### How to complete this task
Could you return every line of the records below that contains the word "computer"?

### Data to examine
┌────────

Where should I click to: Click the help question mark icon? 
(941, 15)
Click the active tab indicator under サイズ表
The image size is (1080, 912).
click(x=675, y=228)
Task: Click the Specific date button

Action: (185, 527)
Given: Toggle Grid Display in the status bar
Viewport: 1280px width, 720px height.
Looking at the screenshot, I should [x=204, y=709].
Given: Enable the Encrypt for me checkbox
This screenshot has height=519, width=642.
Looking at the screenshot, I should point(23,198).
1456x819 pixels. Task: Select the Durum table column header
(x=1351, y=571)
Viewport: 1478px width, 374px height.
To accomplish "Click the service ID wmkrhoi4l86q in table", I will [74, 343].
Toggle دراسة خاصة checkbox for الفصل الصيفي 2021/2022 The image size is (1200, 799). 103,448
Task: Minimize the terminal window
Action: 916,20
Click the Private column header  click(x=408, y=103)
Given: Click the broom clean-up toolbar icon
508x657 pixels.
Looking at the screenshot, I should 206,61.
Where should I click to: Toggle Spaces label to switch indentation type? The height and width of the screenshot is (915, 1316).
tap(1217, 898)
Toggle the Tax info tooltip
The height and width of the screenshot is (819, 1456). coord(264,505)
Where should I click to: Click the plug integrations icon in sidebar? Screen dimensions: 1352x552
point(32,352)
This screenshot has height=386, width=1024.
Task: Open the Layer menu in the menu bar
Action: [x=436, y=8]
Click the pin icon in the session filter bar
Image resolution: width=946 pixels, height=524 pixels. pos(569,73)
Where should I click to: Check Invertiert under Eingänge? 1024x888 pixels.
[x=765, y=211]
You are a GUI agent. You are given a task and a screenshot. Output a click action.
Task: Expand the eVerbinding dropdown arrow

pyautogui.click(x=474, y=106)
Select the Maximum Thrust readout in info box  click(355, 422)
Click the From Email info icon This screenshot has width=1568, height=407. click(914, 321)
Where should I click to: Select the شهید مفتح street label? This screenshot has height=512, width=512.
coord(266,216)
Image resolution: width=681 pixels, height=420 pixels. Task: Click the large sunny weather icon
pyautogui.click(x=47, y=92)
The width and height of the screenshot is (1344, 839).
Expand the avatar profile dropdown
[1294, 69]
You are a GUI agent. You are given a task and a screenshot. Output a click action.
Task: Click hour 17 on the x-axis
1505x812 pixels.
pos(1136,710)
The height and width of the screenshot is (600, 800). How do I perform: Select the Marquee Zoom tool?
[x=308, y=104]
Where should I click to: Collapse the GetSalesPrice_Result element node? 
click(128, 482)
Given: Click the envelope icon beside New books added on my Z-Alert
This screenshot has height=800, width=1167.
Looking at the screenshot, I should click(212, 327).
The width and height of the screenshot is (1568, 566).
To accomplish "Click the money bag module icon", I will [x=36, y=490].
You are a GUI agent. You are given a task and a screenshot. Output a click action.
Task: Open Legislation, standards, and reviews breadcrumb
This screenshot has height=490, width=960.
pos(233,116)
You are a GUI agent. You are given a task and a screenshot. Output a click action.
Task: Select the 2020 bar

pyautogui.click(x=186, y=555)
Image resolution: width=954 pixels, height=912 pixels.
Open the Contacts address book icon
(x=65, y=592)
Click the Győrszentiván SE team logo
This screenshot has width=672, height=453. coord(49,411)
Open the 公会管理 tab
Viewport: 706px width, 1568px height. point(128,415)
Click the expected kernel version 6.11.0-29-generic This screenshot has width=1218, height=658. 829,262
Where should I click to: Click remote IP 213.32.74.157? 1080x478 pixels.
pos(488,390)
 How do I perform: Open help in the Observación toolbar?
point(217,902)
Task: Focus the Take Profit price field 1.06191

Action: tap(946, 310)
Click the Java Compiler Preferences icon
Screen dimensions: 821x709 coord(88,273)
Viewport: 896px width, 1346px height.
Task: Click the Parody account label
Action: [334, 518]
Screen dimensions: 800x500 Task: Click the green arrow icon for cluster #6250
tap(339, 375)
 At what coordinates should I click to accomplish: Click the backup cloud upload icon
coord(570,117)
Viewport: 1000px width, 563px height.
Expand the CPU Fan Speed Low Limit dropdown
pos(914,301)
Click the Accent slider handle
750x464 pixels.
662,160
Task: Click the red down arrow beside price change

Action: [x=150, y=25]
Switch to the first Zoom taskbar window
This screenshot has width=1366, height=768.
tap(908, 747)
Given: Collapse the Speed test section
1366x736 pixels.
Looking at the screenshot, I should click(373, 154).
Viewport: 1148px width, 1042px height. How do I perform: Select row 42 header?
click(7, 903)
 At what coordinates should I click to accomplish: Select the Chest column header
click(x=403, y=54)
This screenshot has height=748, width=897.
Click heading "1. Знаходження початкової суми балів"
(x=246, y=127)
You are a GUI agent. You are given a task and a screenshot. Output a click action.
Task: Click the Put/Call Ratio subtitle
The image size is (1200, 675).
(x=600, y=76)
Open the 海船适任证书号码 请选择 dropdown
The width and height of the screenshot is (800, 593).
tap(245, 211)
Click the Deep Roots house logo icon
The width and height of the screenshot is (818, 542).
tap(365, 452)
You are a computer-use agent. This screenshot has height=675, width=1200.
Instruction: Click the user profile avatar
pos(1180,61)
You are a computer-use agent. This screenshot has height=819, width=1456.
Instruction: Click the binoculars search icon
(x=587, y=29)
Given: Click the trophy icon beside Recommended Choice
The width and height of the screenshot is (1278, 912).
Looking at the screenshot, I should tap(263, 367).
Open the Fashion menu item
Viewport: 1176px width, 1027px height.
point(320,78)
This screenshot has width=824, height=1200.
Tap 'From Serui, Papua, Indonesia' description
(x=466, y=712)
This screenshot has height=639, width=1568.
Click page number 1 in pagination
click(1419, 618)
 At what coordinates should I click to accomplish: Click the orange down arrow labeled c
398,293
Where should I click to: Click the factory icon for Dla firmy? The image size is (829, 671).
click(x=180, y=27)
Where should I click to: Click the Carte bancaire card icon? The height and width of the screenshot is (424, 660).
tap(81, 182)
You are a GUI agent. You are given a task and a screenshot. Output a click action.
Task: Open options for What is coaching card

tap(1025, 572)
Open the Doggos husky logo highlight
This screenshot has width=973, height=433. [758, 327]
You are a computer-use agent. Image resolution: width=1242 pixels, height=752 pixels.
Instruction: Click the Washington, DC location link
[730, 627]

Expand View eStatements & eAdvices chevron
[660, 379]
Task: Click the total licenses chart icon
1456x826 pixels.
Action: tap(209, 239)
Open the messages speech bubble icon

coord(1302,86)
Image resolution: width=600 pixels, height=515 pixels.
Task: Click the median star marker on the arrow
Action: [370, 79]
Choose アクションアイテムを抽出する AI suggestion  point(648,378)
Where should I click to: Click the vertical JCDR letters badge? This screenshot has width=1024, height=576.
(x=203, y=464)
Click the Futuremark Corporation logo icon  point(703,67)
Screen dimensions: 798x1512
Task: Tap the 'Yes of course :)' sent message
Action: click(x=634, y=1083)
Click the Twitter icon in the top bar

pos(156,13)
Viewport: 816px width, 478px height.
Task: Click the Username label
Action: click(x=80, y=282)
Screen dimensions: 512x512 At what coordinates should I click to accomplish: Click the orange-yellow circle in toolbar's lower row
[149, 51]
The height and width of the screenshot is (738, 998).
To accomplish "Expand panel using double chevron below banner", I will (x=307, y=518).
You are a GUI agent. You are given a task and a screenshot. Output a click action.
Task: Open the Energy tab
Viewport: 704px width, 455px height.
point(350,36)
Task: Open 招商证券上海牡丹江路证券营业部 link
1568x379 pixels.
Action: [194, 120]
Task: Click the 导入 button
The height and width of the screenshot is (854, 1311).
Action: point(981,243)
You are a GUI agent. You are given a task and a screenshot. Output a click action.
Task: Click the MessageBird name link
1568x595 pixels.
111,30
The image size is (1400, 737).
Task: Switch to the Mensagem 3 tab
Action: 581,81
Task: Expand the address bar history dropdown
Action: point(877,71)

└────────

### Solved problem
You are a computer-use agent. This screenshot has height=675, width=1200.
You are a computer-use agent. This screenshot has height=819, width=1456.
You are a computer-use agent. Image resolution: width=1242 pixels, height=752 pixels.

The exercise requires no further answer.